-- START Data supplied --
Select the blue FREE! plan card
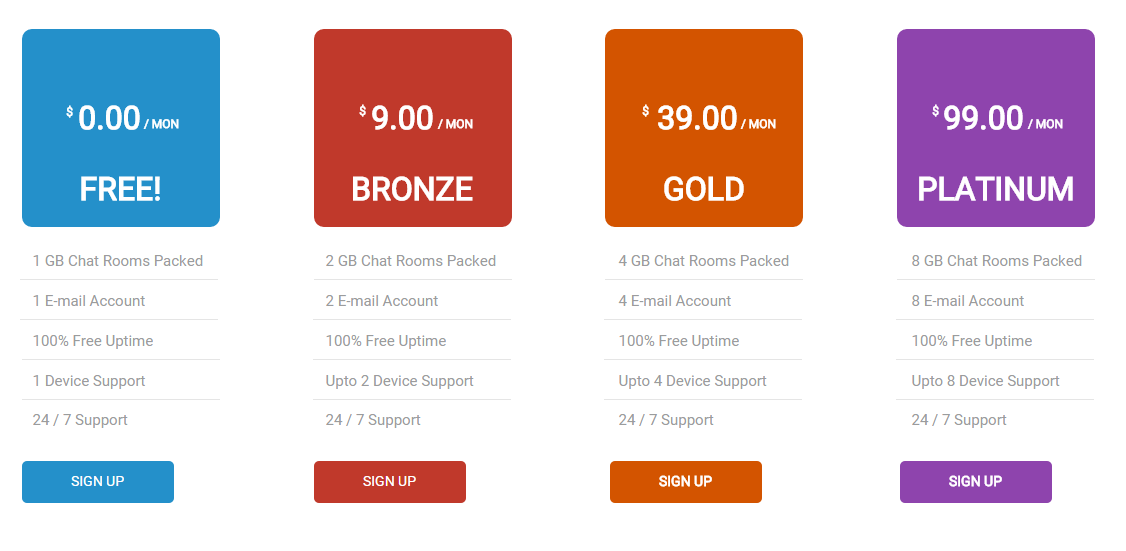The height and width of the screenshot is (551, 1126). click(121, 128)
-- END Data supplied --
-- START Data supplied --
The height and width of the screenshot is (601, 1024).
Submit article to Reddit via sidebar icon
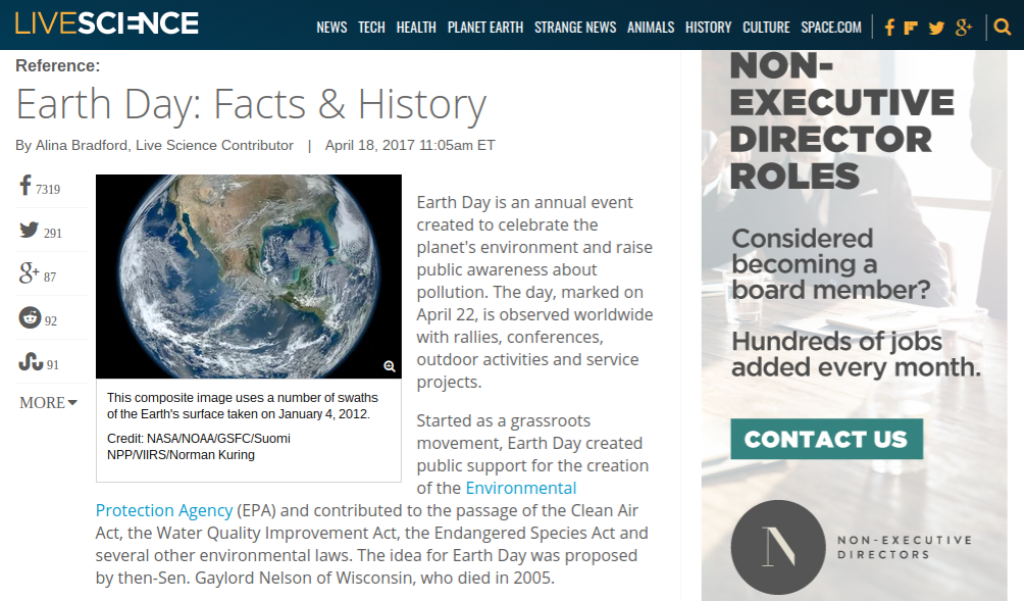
-- END Data supplied --
-- START Data supplied --
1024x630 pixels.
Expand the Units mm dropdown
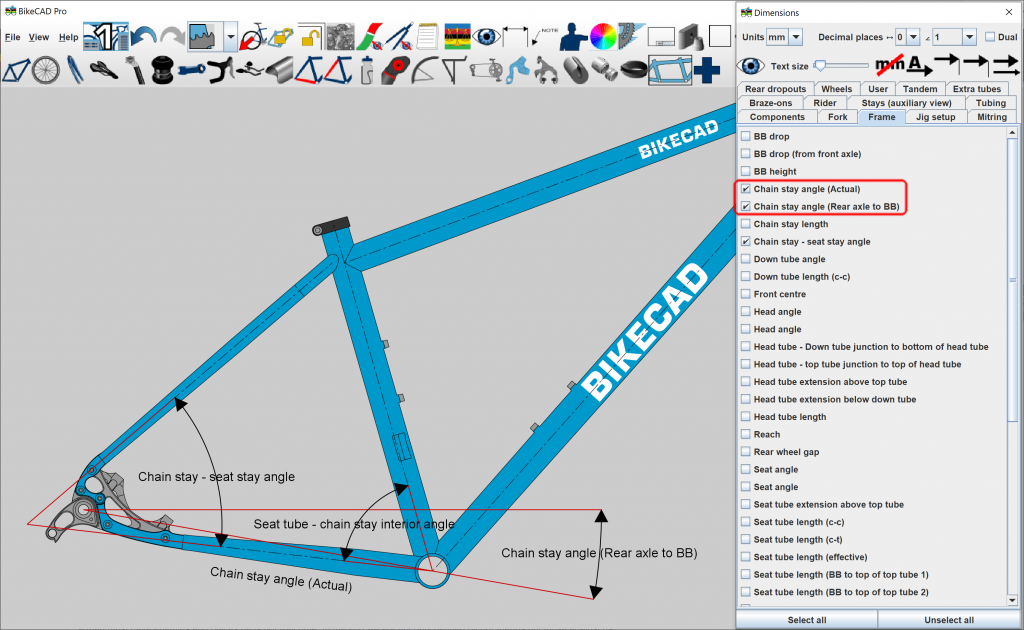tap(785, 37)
-- END Data supplied --
▸ Aim of the exercise
Quote the material from the line containing "The height and width of the screenshot is (601, 1024)." through the line containing "Submit article to Reddit via sidebar icon", with both of those lines included, and nothing else.

▸ Exercise solution
The height and width of the screenshot is (601, 1024).
Submit article to Reddit via sidebar icon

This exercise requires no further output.